On the Impact of Class Imbalance on the Learning Dynamics of Deep Neural Networks:An Intuitive Insight
Pith reviewed 2026-06-30 12:15 UTC · model grok-4.3
The pith
Class imbalance drives deep neural networks to underfit minority classes early in training while producing non-generalizable representations later.
A machine-rendered reading of the paper's core claim, the machinery that carries it, and where it could break.
Core claim
Experimental monitoring of DNN learning patterns shows that class imbalance has a severe deteriorating impact, driving the model to underfit the minority class samples in the early training epochs while simultaneously learning only the majority class. Although DNN ultimately learns the minority samples, learning in this manner only results in learnt minority representations that are non-generalizable at test phase because they are merely overfitted to keep the overall training loss as low as possible.
What carries the argument
Systematic monitoring of learning patterns on majority versus minority classes in datasets with controlled varying imbalance ratios.
If this is right
- DNNs on imbalanced data will exhibit delayed and ineffective learning of minority classes compared to balanced cases.

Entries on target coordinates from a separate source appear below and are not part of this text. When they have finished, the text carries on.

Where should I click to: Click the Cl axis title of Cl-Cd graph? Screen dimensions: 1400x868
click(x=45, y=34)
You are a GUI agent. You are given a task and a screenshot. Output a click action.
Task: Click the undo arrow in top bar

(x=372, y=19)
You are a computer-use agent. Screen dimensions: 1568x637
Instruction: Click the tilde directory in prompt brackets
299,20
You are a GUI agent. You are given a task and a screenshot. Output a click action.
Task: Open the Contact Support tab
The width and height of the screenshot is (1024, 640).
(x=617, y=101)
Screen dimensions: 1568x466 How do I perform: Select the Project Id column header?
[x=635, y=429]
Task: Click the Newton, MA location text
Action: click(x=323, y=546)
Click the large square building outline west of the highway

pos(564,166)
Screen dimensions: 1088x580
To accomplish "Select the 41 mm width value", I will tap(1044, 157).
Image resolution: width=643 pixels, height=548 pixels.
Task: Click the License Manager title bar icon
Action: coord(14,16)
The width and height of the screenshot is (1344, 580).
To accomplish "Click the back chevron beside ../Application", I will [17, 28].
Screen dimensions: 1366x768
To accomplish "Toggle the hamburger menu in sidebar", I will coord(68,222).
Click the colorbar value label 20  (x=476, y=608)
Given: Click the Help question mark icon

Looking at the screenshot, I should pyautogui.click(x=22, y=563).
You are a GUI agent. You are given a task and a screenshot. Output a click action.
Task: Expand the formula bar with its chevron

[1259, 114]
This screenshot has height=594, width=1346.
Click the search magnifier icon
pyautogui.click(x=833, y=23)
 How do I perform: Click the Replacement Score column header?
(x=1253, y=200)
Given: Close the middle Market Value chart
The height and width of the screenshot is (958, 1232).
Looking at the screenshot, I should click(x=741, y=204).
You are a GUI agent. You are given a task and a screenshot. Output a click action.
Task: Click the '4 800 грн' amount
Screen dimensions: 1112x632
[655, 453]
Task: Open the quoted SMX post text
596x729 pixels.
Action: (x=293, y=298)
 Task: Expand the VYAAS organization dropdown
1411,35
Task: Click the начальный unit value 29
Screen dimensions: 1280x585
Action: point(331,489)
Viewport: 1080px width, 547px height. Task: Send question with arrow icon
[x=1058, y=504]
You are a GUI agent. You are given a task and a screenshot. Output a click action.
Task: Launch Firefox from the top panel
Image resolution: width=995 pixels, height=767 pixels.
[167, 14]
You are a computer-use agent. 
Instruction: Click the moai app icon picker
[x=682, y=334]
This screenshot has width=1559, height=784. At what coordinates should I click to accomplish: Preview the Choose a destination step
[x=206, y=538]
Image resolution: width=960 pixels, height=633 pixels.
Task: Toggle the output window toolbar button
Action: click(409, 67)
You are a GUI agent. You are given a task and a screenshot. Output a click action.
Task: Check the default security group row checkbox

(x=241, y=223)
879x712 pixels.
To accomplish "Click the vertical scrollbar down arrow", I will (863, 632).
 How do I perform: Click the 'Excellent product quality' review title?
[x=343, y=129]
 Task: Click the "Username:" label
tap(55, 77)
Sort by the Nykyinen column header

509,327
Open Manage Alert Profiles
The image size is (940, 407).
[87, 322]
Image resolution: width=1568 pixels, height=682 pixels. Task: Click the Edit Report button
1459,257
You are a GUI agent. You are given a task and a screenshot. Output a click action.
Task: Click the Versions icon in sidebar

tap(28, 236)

- Minority class representations learned under imbalance will show poor test-phase generalization due to loss-driven overfitting rather than pattern capture.
- Standard training without imbalance correction will preferentially acquire majority class knowledge first.
- Imbalance-handling methods must target both the initial underfitting and the subsequent non-generalizable fitting of minority samples.
Where Pith is reading between the lines
- Imbalance-correction techniques may need to act in the earliest epochs to prevent the initial underfitting phase.
- The pattern could be tested on additional model architectures or domains to check if the dynamics are architecture-specific.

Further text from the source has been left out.